Public Media Group announced last week it’s formed an alliance with American Tower giving PMG access to more than 40,000 towers around the country. The deal allows the media group to potentially locate booster transmitters, or “nodes,” for future systems in an effort to expedite the delivery of Single Frequency Networks (SFNs) to the U.S. broadcast industry, according to PMG President Erik Langner.
Conversations between PMG and American Tower began almost a year ago, Langner said, as it became clear that PMG’s plan to construct SFNs around the country would require multiple tower sites in each of the markets it plans to serve. In San Francisco, for instance, eight additional nodes will augment the coverage PMG’s partner stations achieve from their main transmitter site on Mount Sutro, with each node requiring antenna and equipment space on an existing tower facility.
“American Tower has a number of favorable tower sites where you can strategically place those nodes to maximize population coverage and signal density throughout that DMA [designated market area],” Langner said, noting the need for many SFN node sites with antenna space at least 300 feet above ground.
American Tower makes an ideal partner, Langner said, because of the number of tall towers in its portfolio. While a wireless carrier might need hundreds of small sites on short towers to cover a large market, the SFN architecture requires a much smaller number of sites on much taller towers, typically at least 300 and often more than 500 feet tall.
Once PMG moves from the design stage to actual construction of its SFNs, Langner said, American Tower’s expertise on issues such as permitting, zoning and maintenance will add to the partnership’s value. While PMG engineers will retain ultimate responsibility for the SFN infrastructure, Langner said AMT will handle many so-called “day two” operations at the sites once construction is finished, such as providing backup power and maintenance.
“PMG retains full discretion to select tower sites that are in the best interest of the broadcasters,” Langner said. “We will continue to work with broadcasters who own their own towers, and if and when possible we’ll be using those towers as part of the SFN design, especially as we work with public broadcasters across state networks and rural areas where state networks have retained ownership of their vertical real estate.”
Adding easy availability of American Tower’s sites, however, will provide an immediate boost to PMG’s plans to expand its SFNs in several large markets.
In Los Angeles, PMG is planning an SFN project that Langner says could add high-quality signal reception for up to 2 million viewers who aren’t well served by the main transmitter site at Mount Wilson. Design work has already begun for PMG’s next SFN projects, Langner said, bringing better signals to viewers across several sprawling markets in Texas.

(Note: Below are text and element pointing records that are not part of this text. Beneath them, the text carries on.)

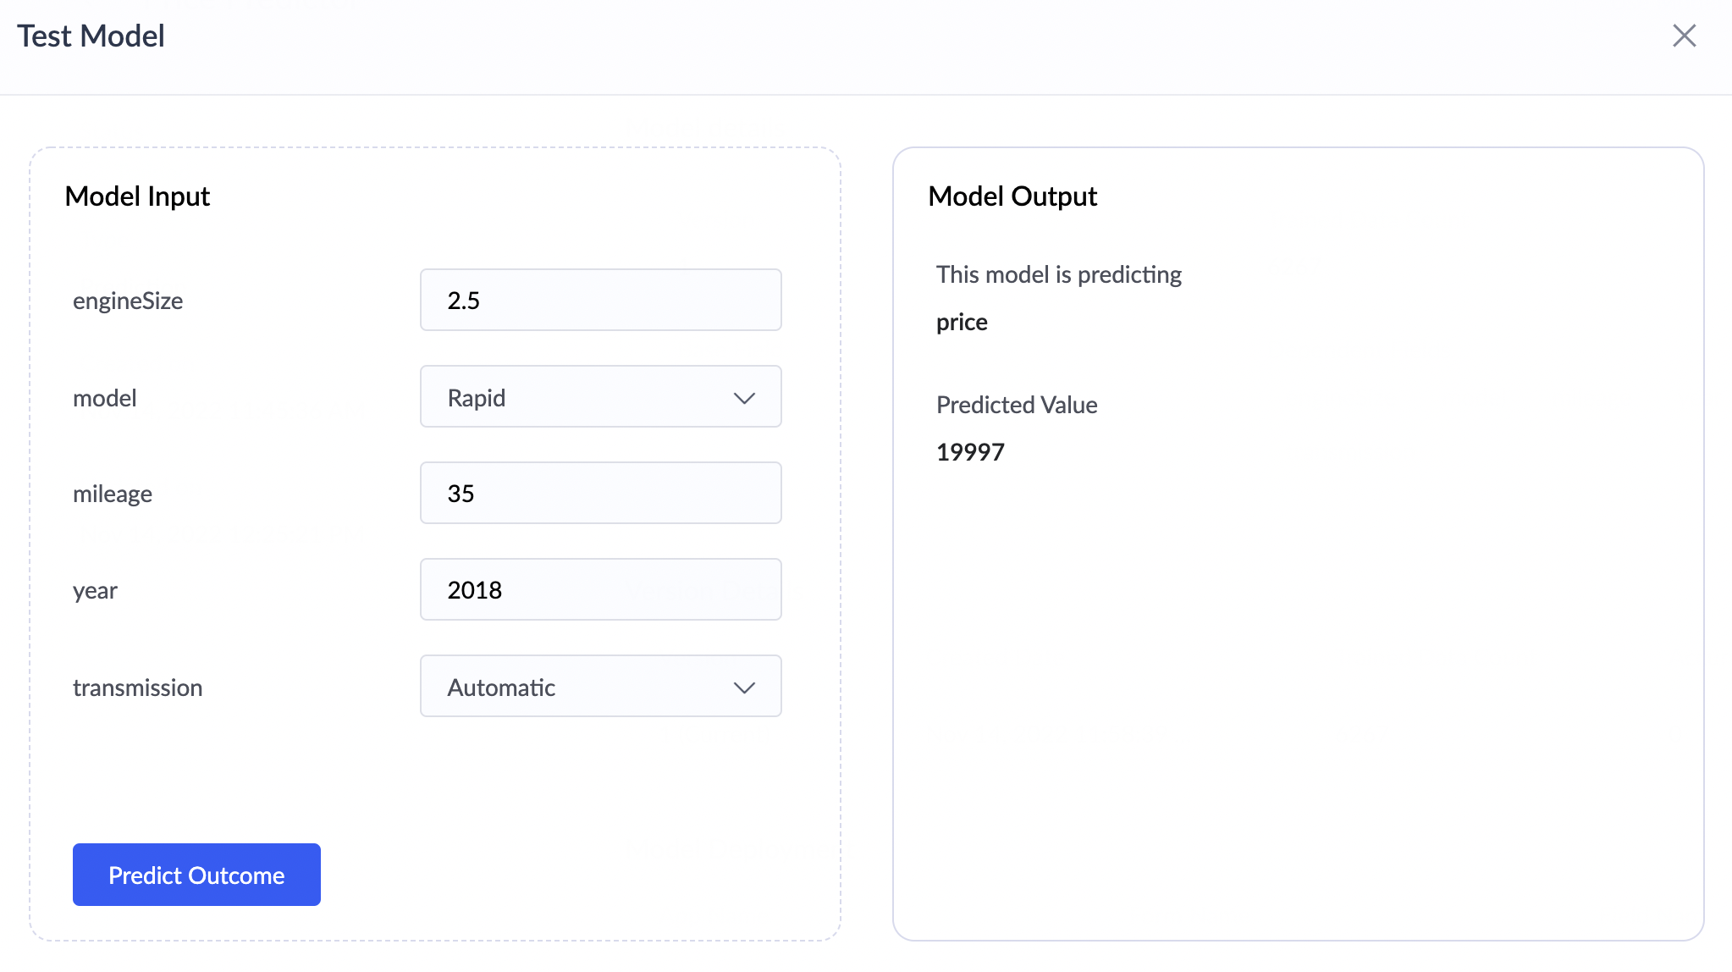Click the year field label
The height and width of the screenshot is (972, 1732).
pyautogui.click(x=95, y=590)
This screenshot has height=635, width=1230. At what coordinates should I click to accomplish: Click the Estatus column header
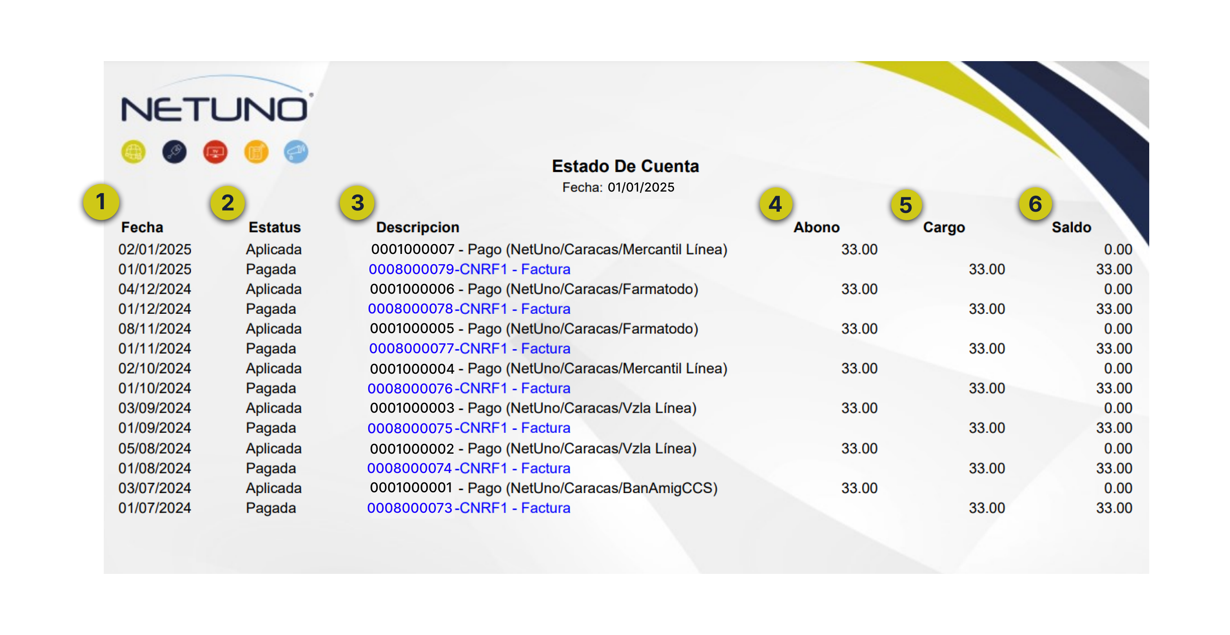point(275,227)
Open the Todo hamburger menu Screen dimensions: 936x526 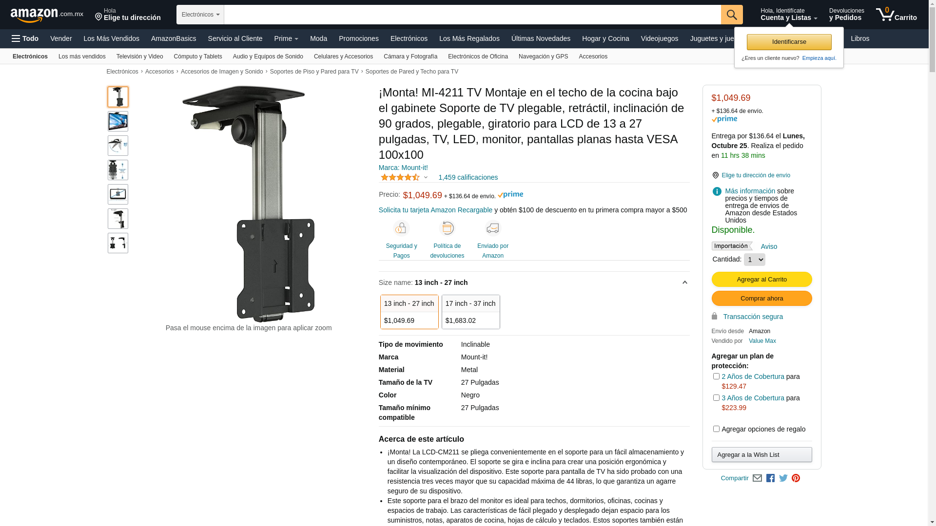coord(25,38)
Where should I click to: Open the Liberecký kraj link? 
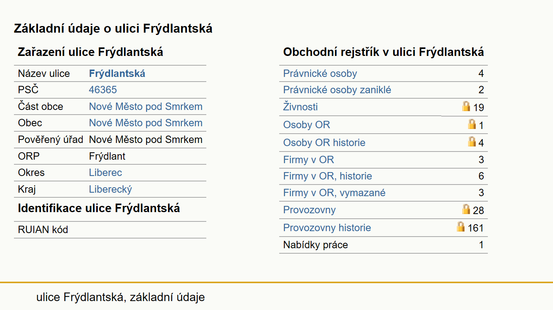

Those coverage increases could grow even larger if the FCC reacts favorably to a proposal submitted by the NAB and America’s Public Television Stations to modify its current SFN rules, allowing nodes to be placed closer to the edges of licensed coverage contours. If approved, the rule change would allow some signal spillover beyond the currently licensed contours. But Langner says the idea is to provide stronger signals inside the edges of those contours, not to expand signal reach beyond the current contours.
“We’re looking at where population trends are moving, where’s highway traffic,” he said. “As you start to think about [ATSC 3.0] coverage into automobiles and buses, where is the optimal placement for those nodes so particular broadcasters can reach as many people and devices as they can throughout their licensed contour?”